PatentCliff makes US patent portfolios searchable so entrepreneurs, investors, and IP professionals can understand who owns key technologies and when patents expire. We use official USPTO data to track patent holdings, expiration timelines, and technology focus areas.

Data Sources

Our primary data source is the USPTO PatentsView API (developer.uspto.gov/api-catalog/patentsview), a free public API that provides structured access to US patent data. PatentsView is maintained by the USPTO and updated weekly with new patent grants.

Key data points include: patent assignee (owner), grant date, expiration date, technology classification (CPC codes), number of claims, and patent family relationships.

How We Calculate the Patent Strength Score

Every company receives a Patent Strength Score on a 0-100 scale (A-F) that benchmarks the quality and breadth of their patent portfolio:

  • Portfolio Size — 30% weight. The total number of active (non-expired) US patents held by the assignee. While quantity alone does not determine quality, larger portfolios provide broader IP protection and more licensing revenue potential.
  • Claims Breadth — 25% weight. The average number of claims per patent. Patents with more claims generally cover a broader scope of protection. We normalize against the average for the patent's technology classification.
  • Time Remaining — 25% weight. The average number of years until expiration across the active portfolio. Companies with many patents nearing expiration face a "patent cliff" — the loss of exclusivity that can dramatically impact revenue, especially in pharmaceuticals.
  • Portfolio Diversity — 20% weight. The number of unique CPC (Cooperative Patent Classification) technology classes represented. A diverse portfolio across multiple technology areas provides broader competitive moats and cross-licensing leverage.

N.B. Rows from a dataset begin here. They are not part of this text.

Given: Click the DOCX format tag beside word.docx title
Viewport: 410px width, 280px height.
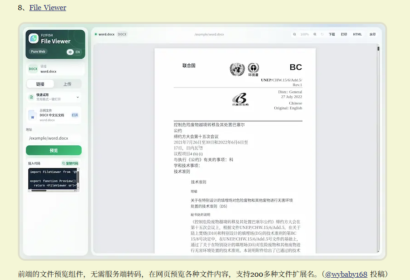Looking at the screenshot, I should 122,34.
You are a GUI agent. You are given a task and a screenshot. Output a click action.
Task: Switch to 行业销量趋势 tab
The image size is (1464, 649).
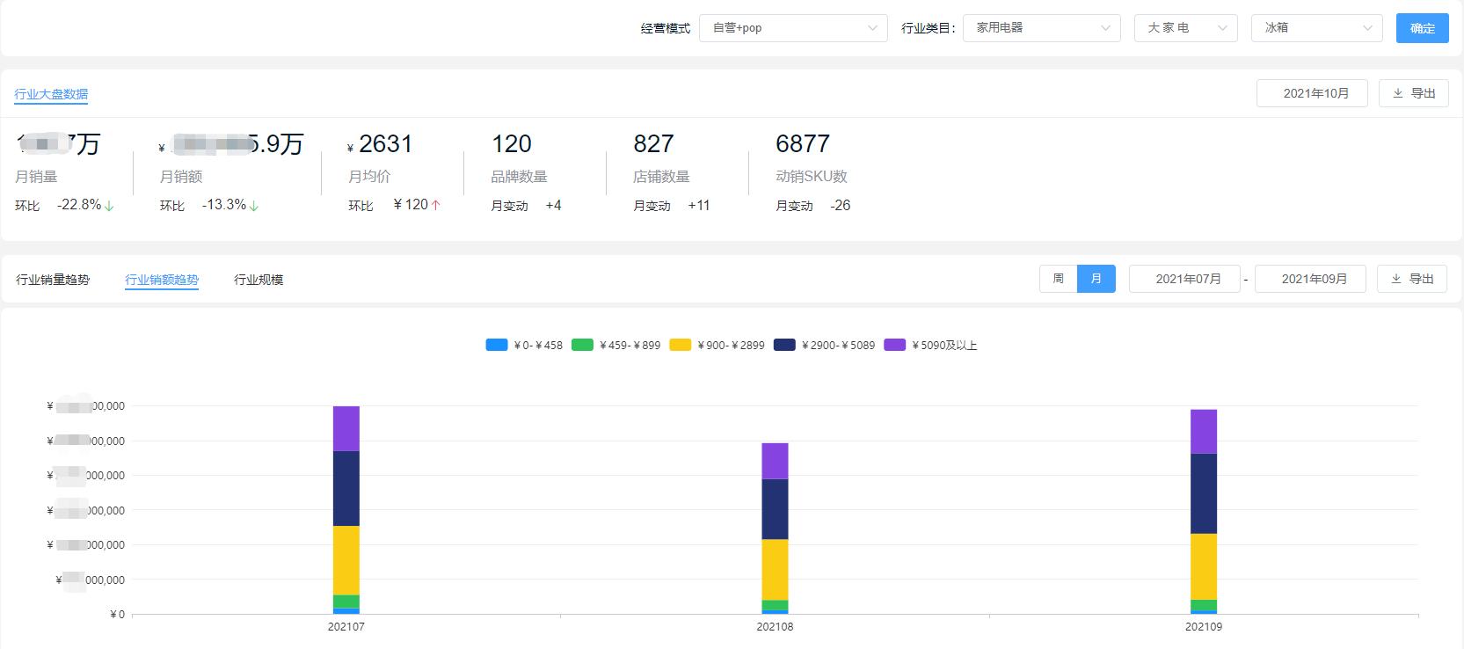pos(53,280)
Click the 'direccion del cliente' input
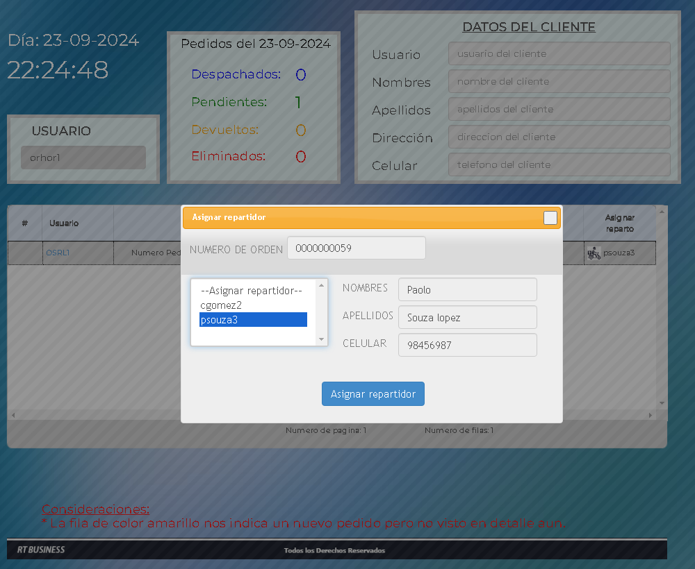Viewport: 695px width, 569px height. tap(559, 137)
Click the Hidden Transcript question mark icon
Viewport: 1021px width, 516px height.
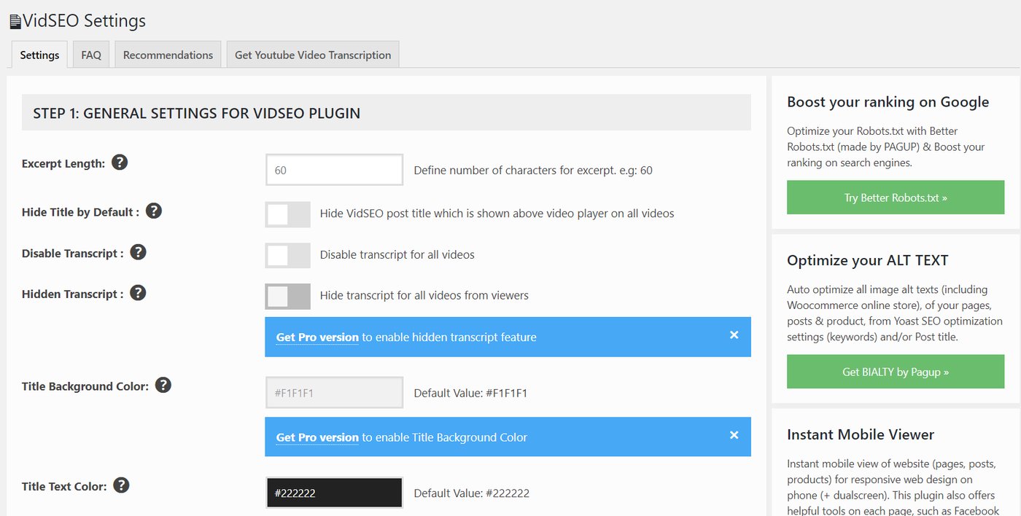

Patent Expiration Tracking

US utility patents generally expire 20 years from the filing date. However, patent term adjustments (PTAs), patent term extensions (PTEs, common for drugs), and maintenance fee failures can alter the actual expiration date. We calculate expiration dates using the grant date, filing date, and any recorded adjustments.

Data Collection Process

We query the PatentsView API for patent grants by assignee, aggregate to the company level (normalizing assignee names across subsidiaries), and classify technology areas using CPC codes. Drug patent data is cross-referenced with FDA Orange Book listings for pharmaceutical-specific analysis.

Update Frequency

USPTO grants new patents weekly (every Tuesday). PatentsView data is updated weekly to reflect new grants. We refresh our database weekly to maintain current portfolio counts and expiration timelines.

Known Limitations

  • Patent portfolio data only reflects granted US patents. Pending applications, foreign patents, and trade secrets are not included.
  • Patent value varies enormously — a single foundational patent may be worth more than thousands of incremental patents. Our scoring treats all patents equally.
  • Assignee normalization is imperfect. Large companies may hold patents through multiple subsidiaries, acquired entities, or individual inventor assignments.
  • Maintenance fee status (whether renewal fees have been paid) is not always current, meaning some expired-for-nonpayment patents may appear as active.
  • The Patent Strength Score is our own composite metric, not a USPTO designation.

How to Cite This Data

If you use data from PatentCliff, please cite:

PatentCliff. "[Company Name] Patent Portfolio Data." patentcliff.org, 2026. Accessed [date].

Underlying data is sourced from the USPTO PatentsView API and is in the public domain.